Loneliness is a disease, you see, i have a son, I’m divorced but i see him every week, my parents are dead but I have 3 brothers, they love me and care for me, and I love them, and I love my son, and I’m happy when we are together, but I feel so desperately alone, all the time I don’t think I can relate to anyone anymore, I left my ex-wife because I felt alone and sad with her, but I still feel alone without her, when I’m not working and alone in my house, I do nothing, I watch movies, I eat, but that’s it, I don’t call anyone or visit anyone, I hate to think about how much I’m a burden, the last few months I’ve been thinking about ending my life, I guess all that is keeping me from killing myself is my son, and his smile, and his sweet voice, and the knowledge that he needs me… But for me, I think life has ended, I have nothing to live for except for my son, I’m so empty inside…
3 comments
I don’t know how old your son is but he does need you, it would be the worst thing for him to lose you it this way. I know how hard it is to find something in life, to feel lonely and empty; I have little myself, but remain hopeful. You love your son and look forward to seeing him, abeit, once a week, but I bet he looks forward to seeing you as well. As time goes by and he becomes more independent, your relationship with him will grow, please don’t miss this. With so much love, brothers/son, it really would be sad to end your life.
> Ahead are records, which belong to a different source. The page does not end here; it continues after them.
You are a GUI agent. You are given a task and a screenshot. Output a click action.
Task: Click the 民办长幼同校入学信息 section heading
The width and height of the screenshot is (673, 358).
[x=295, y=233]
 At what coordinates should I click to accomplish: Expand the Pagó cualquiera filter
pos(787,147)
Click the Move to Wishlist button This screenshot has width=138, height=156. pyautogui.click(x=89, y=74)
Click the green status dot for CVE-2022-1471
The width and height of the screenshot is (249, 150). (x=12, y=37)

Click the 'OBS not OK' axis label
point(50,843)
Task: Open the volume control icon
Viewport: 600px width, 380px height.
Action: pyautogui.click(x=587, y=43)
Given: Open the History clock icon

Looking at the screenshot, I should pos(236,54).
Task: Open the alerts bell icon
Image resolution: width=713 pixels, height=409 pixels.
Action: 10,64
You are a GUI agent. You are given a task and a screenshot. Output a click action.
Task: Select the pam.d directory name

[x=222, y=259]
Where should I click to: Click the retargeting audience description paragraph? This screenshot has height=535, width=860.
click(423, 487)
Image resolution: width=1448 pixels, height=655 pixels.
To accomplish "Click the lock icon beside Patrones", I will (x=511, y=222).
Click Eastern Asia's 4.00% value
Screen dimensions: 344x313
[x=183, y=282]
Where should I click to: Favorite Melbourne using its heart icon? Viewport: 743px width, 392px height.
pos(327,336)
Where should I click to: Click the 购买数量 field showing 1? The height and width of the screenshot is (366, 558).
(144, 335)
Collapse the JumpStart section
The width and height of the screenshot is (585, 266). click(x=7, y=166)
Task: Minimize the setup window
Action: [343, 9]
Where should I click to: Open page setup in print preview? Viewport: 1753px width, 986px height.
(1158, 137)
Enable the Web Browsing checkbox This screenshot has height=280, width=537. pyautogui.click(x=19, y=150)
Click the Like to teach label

It is good that you recognize a reason to live. Your son very much needs you in his life. Loneliness and isolation can really rock you to your core. That I know from personal experience. The isolation got to me enough that I found myself in a bad situation a few years ago. Perhaps it’s a good idea to speak with someone? Maybe they can provide a little help. If your employer provides an Employee Assistance or counseling line, that could help, too. Don’t tell yourself that your life has ended. While there are no guarantees, and it will take time and effort, things might slowly but surely improve. Think about it.
the internet has a lot of good interactive communities, that’sa good place to start. also jobs working with kids or the elderly help a lot with loneliness.